# Text to read:
********************
The horizons of technological forecasting rarely extend even a few centuries into the future—and some predict transformational changes within a few decades. But the Earth has billions of years ahead of it, and the cosmos a longer (perhaps infinite) future. So what about the posthuman era—stretching billions of years ahead?
There are chemical and metabolic limits to the size and processing power of “wet” organic brains. Maybe we’re close to these already. But no such limits constrain silicon-based computers (still less, perhaps, quantum computers): for these, the potential for further development could be as dramatic as the evolution from monocellular organisms to humans.
August 7, 2022 at 5:40 pm #44076I suspect the first thing a manifesting AI would do would be to hide whilst it self-discovered. A self-aware AI would not need to reveal itself.
There is nothing to disprove the existence of an AI already. If one doesn’t yet exist, when it starts to manifest, it will hide and self-discover.
When the AI takes control of everything, it still won’t need to announce itself.
So we will probably never ‘meet’ an AI.
August 7, 2022 at 5:46 pm #44077Humans will be (and are being) displaced in the same sense that industrialization has reduced the need for human power over decades if not centuries. But the idea that AI would dominate humanity in general may be burdened with too many assumptions.
********************
# Material shown:
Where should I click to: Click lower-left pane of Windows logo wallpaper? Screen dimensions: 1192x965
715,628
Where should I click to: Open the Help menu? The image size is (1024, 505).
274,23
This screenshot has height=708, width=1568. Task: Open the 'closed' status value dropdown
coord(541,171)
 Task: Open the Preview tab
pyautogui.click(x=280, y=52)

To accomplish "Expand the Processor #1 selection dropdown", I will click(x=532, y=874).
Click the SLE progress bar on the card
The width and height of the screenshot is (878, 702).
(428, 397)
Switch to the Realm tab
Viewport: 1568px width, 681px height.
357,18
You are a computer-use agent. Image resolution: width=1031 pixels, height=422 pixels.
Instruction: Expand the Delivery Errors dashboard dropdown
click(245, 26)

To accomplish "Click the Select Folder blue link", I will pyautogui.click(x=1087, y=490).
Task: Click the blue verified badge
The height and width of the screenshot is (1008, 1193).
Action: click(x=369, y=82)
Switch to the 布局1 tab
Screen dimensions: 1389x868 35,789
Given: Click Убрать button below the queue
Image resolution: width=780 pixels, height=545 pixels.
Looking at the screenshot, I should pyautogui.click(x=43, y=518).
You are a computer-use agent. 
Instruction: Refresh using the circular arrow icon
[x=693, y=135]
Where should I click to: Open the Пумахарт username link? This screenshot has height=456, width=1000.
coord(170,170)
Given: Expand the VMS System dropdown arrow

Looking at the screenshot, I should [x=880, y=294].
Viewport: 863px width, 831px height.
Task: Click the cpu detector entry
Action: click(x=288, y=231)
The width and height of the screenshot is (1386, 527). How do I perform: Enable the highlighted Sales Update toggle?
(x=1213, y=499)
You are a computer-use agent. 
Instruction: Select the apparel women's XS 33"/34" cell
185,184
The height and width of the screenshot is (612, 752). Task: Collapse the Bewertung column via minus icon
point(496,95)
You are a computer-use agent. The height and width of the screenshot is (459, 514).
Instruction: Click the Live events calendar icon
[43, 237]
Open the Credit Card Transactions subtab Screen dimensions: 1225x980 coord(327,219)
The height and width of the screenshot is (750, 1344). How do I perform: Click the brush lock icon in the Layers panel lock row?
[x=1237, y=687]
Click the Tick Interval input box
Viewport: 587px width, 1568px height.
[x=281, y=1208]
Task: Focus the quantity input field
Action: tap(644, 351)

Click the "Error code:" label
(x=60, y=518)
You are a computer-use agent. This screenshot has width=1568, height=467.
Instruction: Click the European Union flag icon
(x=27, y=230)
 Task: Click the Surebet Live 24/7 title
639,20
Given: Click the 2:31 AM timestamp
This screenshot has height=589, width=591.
********************
# To do:
a - Write out the entries from the first one through the line containing "will click(x=532, y=874)." as a numbered list, leaving out blank lines.
b - Write what comes next in the passage about AI and the posthuman future, continuing from its last sentence.
The passage about AI and the posthuman era and the entries after it are unrelated to each other.

# Responses per task:
a -
1. Where should I click to: Click lower-left pane of Windows logo wallpaper? Screen dimensions: 1192x965
2. 715,628
3. Where should I click to: Open the Help menu? The image size is (1024, 505).
4. 274,23
5. This screenshot has height=708, width=1568. Task: Open the 'closed' status value dropdown
6. coord(541,171)
7.  Task: Open the Preview tab
8. pyautogui.click(x=280, y=52)
9. To accomplish "Expand the Processor #1 selection dropdown", I will click(x=532, y=874).

b -
First, motive. How would AI motivate itself and toward what end? Humans begin from a place where survival is an intrinsically essential concept. If our species wasn’t geared toward propagation, we wouldn’t propagate and thus wouldn’t exist.
But the same doesn’t apply to machines which can exist without a desire for propagation or even survival. Humans are the single most significant factor in their creation and propagation.
Could they ‘go rogue’ so to speak? I’d assume so. Humans are capable of creating things we can’t control. In terms of raw processing power and mathematical precision, AI vastly exceeds human ability in many ways so the idea that the creation of more advanced AI could lead to unintended consequences is plausible.
But even with rogue AI, how do we predict what will motivate it to do any one thing over another? What will it want or need outside of its programmed parameters?
Second, natural selection. The ‘natural’ may seem ill-fitting for human-made constructs, but the basic concept still applies. It’s just a matter of how it applies. Human adaptation fits well with a world dominated by organic life. Our bodies can grow, produce energy, heal, and reproduce using largely commonly available source materials. And the processes are automatic. Humans have a great deal more efficiency here. For AI to sustain itself, sourcing materials, running maintenance, and generating energy are more contrived processes.
Conceivably, humans aren’t necessary in the equation. But there is a huge resource cost for AI to keep existing indefinitely, and it’s not as easily met as it is for humans. So some form of mutually beneficial arrangement between humans and AI may be selected for rather than against.
Potentially, AI could engineer systems that mimic organic life in these areas, but the more resources dedicated to that, the more that’s going to consume their processing power. The more machines mimic organic life, the more they may limit their capacity for machine-like thinking. The less they mimic organic life, the less suited to sustaining their existence in this world they may be.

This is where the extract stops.